Your answer must be an exact repetition of every record.

- - - - - - -

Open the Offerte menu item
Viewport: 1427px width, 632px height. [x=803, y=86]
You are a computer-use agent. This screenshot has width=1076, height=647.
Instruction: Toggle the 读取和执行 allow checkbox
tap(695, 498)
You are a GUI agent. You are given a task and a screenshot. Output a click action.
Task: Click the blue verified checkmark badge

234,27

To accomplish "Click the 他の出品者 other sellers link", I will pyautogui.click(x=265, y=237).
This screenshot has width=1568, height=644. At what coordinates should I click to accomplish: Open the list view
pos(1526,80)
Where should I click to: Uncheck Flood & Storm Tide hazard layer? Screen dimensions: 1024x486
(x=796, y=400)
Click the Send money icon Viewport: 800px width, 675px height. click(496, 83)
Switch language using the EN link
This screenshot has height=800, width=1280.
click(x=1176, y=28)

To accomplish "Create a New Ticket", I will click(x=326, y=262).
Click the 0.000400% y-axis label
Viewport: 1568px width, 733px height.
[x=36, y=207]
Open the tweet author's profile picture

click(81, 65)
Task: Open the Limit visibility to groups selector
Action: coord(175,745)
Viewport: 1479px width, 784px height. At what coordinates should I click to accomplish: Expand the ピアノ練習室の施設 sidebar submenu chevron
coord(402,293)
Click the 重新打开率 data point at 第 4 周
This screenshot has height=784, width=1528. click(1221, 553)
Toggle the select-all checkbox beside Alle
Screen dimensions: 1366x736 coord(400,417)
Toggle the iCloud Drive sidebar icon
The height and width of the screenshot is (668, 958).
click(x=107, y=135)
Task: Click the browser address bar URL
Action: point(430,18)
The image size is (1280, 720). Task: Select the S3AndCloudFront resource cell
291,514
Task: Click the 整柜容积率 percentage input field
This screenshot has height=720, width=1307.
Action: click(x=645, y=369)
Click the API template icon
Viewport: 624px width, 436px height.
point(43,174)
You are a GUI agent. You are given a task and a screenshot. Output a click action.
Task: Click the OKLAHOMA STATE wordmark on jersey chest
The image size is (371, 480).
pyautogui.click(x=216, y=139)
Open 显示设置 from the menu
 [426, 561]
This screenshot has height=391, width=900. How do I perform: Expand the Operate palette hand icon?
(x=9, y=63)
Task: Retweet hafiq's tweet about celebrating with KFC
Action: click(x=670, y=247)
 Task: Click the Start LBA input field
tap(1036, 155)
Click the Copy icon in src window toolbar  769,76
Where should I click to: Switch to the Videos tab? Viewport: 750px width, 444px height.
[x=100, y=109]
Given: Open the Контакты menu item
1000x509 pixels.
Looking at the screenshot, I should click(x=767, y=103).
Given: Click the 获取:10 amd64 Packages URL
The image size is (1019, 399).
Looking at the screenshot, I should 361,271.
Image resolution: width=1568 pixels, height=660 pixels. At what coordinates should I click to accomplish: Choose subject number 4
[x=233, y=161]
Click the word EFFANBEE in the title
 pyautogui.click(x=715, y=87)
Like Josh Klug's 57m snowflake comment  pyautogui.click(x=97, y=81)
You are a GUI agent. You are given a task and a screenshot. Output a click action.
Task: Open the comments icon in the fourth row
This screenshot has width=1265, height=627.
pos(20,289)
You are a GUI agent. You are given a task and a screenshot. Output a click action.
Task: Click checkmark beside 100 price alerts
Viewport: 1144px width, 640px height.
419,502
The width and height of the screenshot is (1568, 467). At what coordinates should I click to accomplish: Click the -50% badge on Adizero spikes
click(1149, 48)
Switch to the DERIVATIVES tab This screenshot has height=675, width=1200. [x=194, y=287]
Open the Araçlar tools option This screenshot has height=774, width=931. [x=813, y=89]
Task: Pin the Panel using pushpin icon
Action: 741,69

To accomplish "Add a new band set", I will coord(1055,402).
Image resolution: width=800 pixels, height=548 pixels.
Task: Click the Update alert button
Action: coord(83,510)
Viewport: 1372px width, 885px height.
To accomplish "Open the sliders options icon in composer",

- - - - - - -

**Expected answer:**
Open the Offerte menu item
Viewport: 1427px width, 632px height. [x=803, y=86]
You are a computer-use agent. This screenshot has width=1076, height=647.
Instruction: Toggle the 读取和执行 allow checkbox
tap(695, 498)
You are a GUI agent. You are given a task and a screenshot. Output a click action.
Task: Click the blue verified checkmark badge

234,27

To accomplish "Click the 他の出品者 other sellers link", I will pyautogui.click(x=265, y=237).
This screenshot has width=1568, height=644. At what coordinates should I click to accomplish: Open the list view
pos(1526,80)
Where should I click to: Uncheck Flood & Storm Tide hazard layer? Screen dimensions: 1024x486
(x=796, y=400)
Click the Send money icon Viewport: 800px width, 675px height. click(496, 83)
Switch language using the EN link
This screenshot has height=800, width=1280.
click(x=1176, y=28)

To accomplish "Create a New Ticket", I will click(x=326, y=262).
Click the 0.000400% y-axis label
Viewport: 1568px width, 733px height.
[x=36, y=207]
Open the tweet author's profile picture

click(81, 65)
Task: Open the Limit visibility to groups selector
Action: coord(175,745)
Viewport: 1479px width, 784px height. At what coordinates should I click to accomplish: Expand the ピアノ練習室の施設 sidebar submenu chevron
coord(402,293)
Click the 重新打开率 data point at 第 4 周
This screenshot has height=784, width=1528. click(1221, 553)
Toggle the select-all checkbox beside Alle
Screen dimensions: 1366x736 coord(400,417)
Toggle the iCloud Drive sidebar icon
The height and width of the screenshot is (668, 958).
click(x=107, y=135)
Task: Click the browser address bar URL
Action: point(430,18)
The image size is (1280, 720). Task: Select the S3AndCloudFront resource cell
291,514
Task: Click the 整柜容积率 percentage input field
This screenshot has height=720, width=1307.
Action: click(x=645, y=369)
Click the API template icon
Viewport: 624px width, 436px height.
point(43,174)
You are a GUI agent. You are given a task and a screenshot. Output a click action.
Task: Click the OKLAHOMA STATE wordmark on jersey chest
The image size is (371, 480).
pyautogui.click(x=216, y=139)
Open 显示设置 from the menu
 [426, 561]
This screenshot has height=391, width=900. How do I perform: Expand the Operate palette hand icon?
(x=9, y=63)
Task: Retweet hafiq's tweet about celebrating with KFC
Action: click(x=670, y=247)
 Task: Click the Start LBA input field
tap(1036, 155)
Click the Copy icon in src window toolbar  769,76
Where should I click to: Switch to the Videos tab? Viewport: 750px width, 444px height.
[x=100, y=109]
Given: Open the Контакты menu item
1000x509 pixels.
Looking at the screenshot, I should click(x=767, y=103).
Given: Click the 获取:10 amd64 Packages URL
The image size is (1019, 399).
Looking at the screenshot, I should 361,271.
Image resolution: width=1568 pixels, height=660 pixels. At what coordinates should I click to accomplish: Choose subject number 4
[x=233, y=161]
Click the word EFFANBEE in the title
 pyautogui.click(x=715, y=87)
Like Josh Klug's 57m snowflake comment  pyautogui.click(x=97, y=81)
You are a GUI agent. You are given a task and a screenshot. Output a click action.
Task: Open the comments icon in the fourth row
This screenshot has width=1265, height=627.
pos(20,289)
You are a GUI agent. You are given a task and a screenshot. Output a click action.
Task: Click checkmark beside 100 price alerts
Viewport: 1144px width, 640px height.
419,502
The width and height of the screenshot is (1568, 467). At what coordinates should I click to accomplish: Click the -50% badge on Adizero spikes
click(1149, 48)
Switch to the DERIVATIVES tab This screenshot has height=675, width=1200. [x=194, y=287]
Open the Araçlar tools option This screenshot has height=774, width=931. [x=813, y=89]
Task: Pin the Panel using pushpin icon
Action: 741,69

To accomplish "Add a new band set", I will coord(1055,402).
Image resolution: width=800 pixels, height=548 pixels.
Task: Click the Update alert button
Action: coord(83,510)
Viewport: 1372px width, 885px height.
To accomplish "Open the sliders options icon in composer",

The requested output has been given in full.